'''

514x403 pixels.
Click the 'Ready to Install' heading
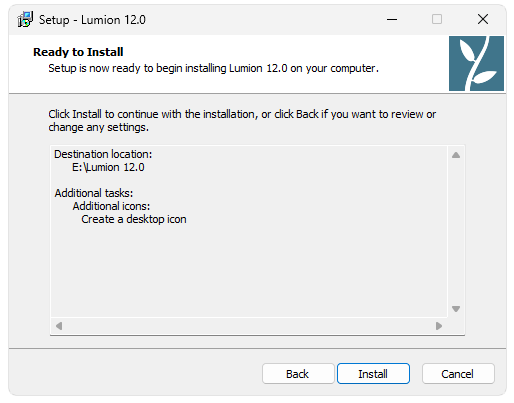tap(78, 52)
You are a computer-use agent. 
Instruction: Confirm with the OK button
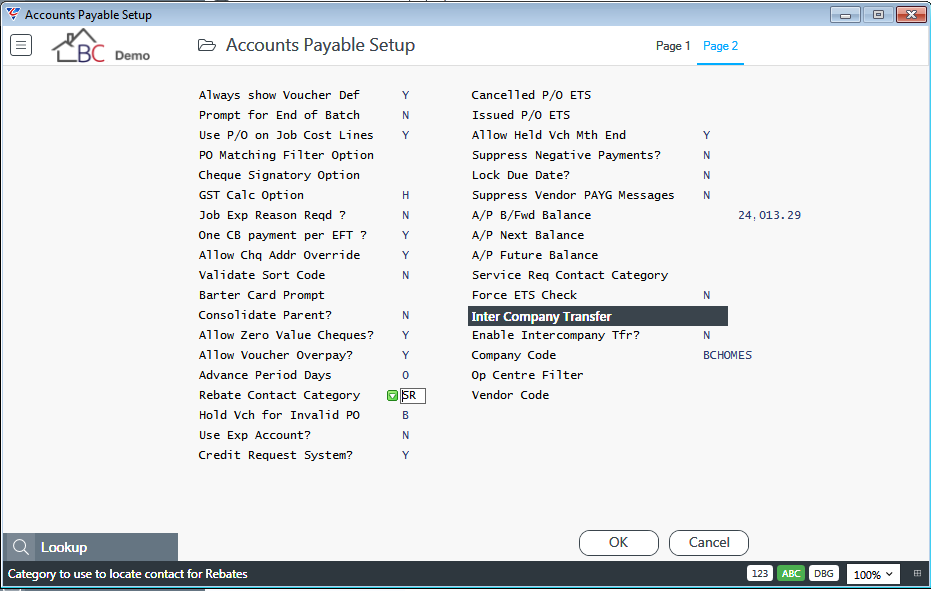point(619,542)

'''

__What you need to do__.
Write out the lines above word for word, leaving out the pictures.

__Task output__.
514x403 pixels.
Click the 'Ready to Install' heading
tap(78, 52)
You are a computer-use agent. 
Instruction: Confirm with the OK button
point(619,542)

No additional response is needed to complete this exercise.